▶ _GIVEN TEXT_

-- -- --

I never thought I would have to write something like this to the only person I thought would stick with me in life. A wave of emotions hit all at once, leaving me empty. Sadness, anger, irritability. At some point in this letter, I hope to make my point clear and I hope that your heart is open to understanding me. I don't hate you, but I don't think it's necessarily healthy to keep a friendship that makes one feel less than the other. You made me feel complete. I never got the chance to have a biological sister, and you made it seem like a wonderful thing. I bet it is! Along with my letter, I also want to express my gratitude toward you. I will continue to love you regardless of whatever comes next.
I know I left a couple times too much and you probably felt alone. I know I would've. Each time I came back, it was different, both good and bad. You become closer and more drawn to them (you know who they are) and that's okay. That's not the reason I'm writing this letter. It hurt when I felt left out. You, of all people, know I want nothing to do with them. Small talk is fine but to be “forced” into a friendship(s) that I have no interest in making any efforts to keep, is not what I will put up with. For this, I don't need to justify myself. The problems I was put up with because of them still remain in my head, although that's passed me.

-- -- --

▶ _PROVIDED RECORDS_
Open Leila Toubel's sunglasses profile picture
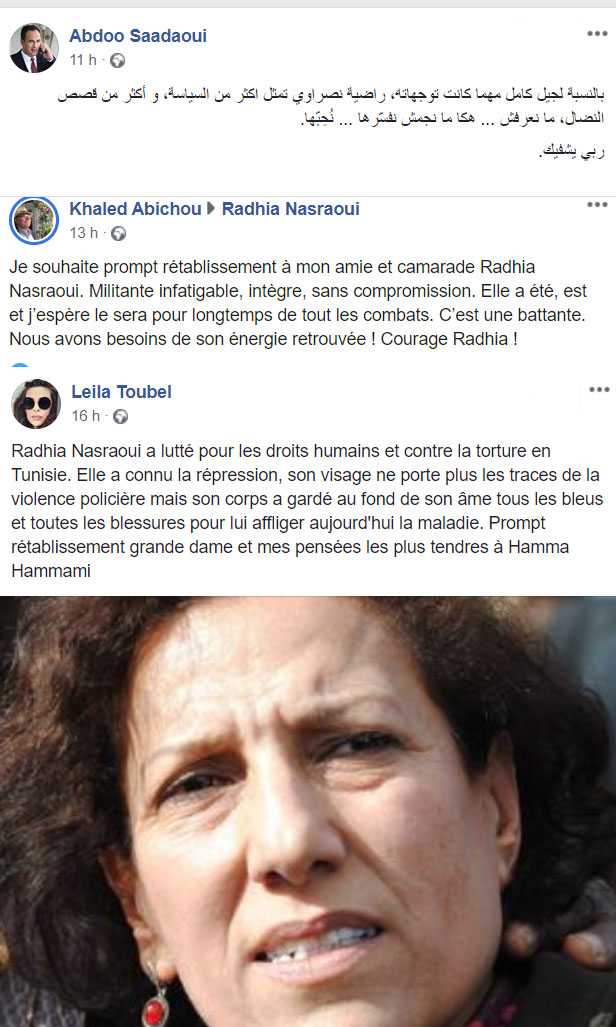The width and height of the screenshot is (616, 1027). [36, 403]
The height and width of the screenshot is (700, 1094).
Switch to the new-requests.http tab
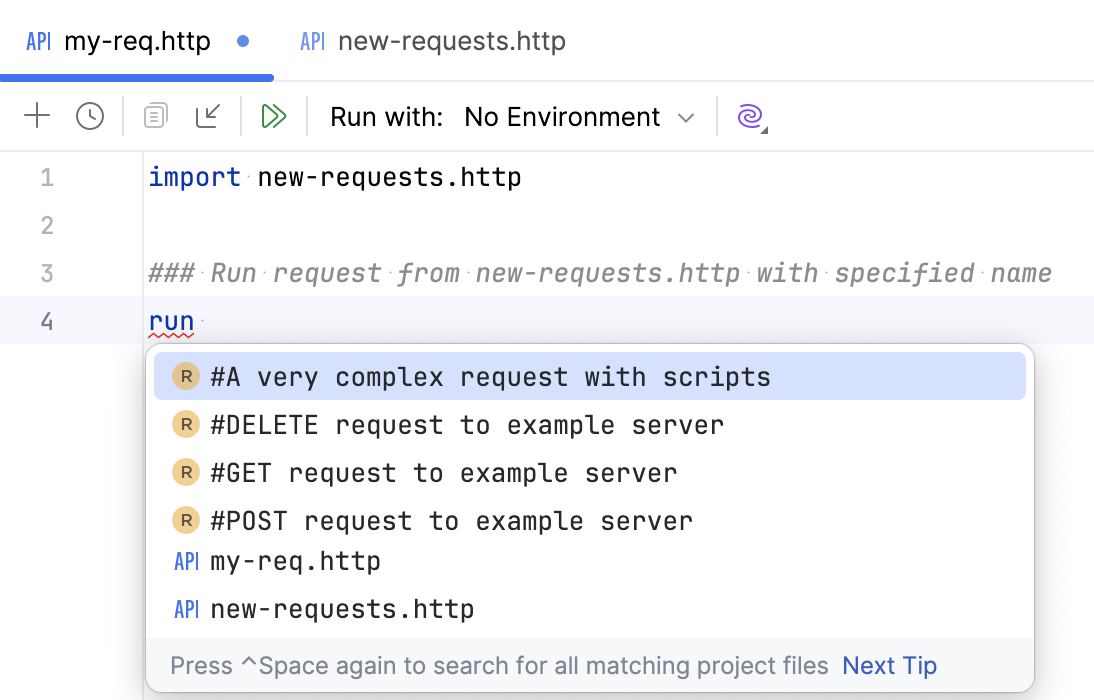tap(450, 41)
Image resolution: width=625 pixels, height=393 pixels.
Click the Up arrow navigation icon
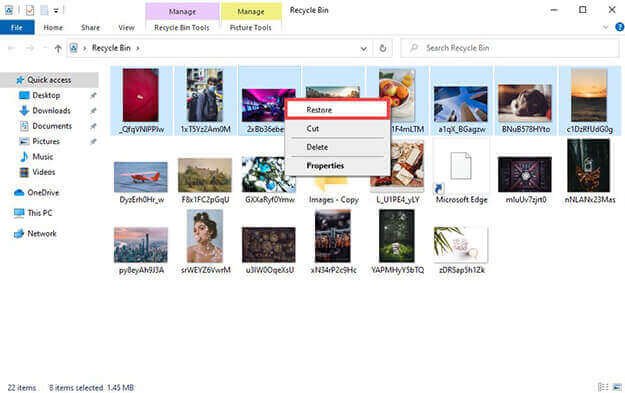pyautogui.click(x=58, y=48)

-- -- --

▶ _TASK PROMPT_
Answer these questions about the letter above:
(a) What did the writer never get the chance to have?
(b) Which three emotions does the writer name?
(c) According to the writer, what is fine with the people the friend has grown closer to?

▶ _OUTPUT OF THE EXERCISE_
(a) A biological sister.
(b) Sadness, anger, and irritability.
(c) Small talk.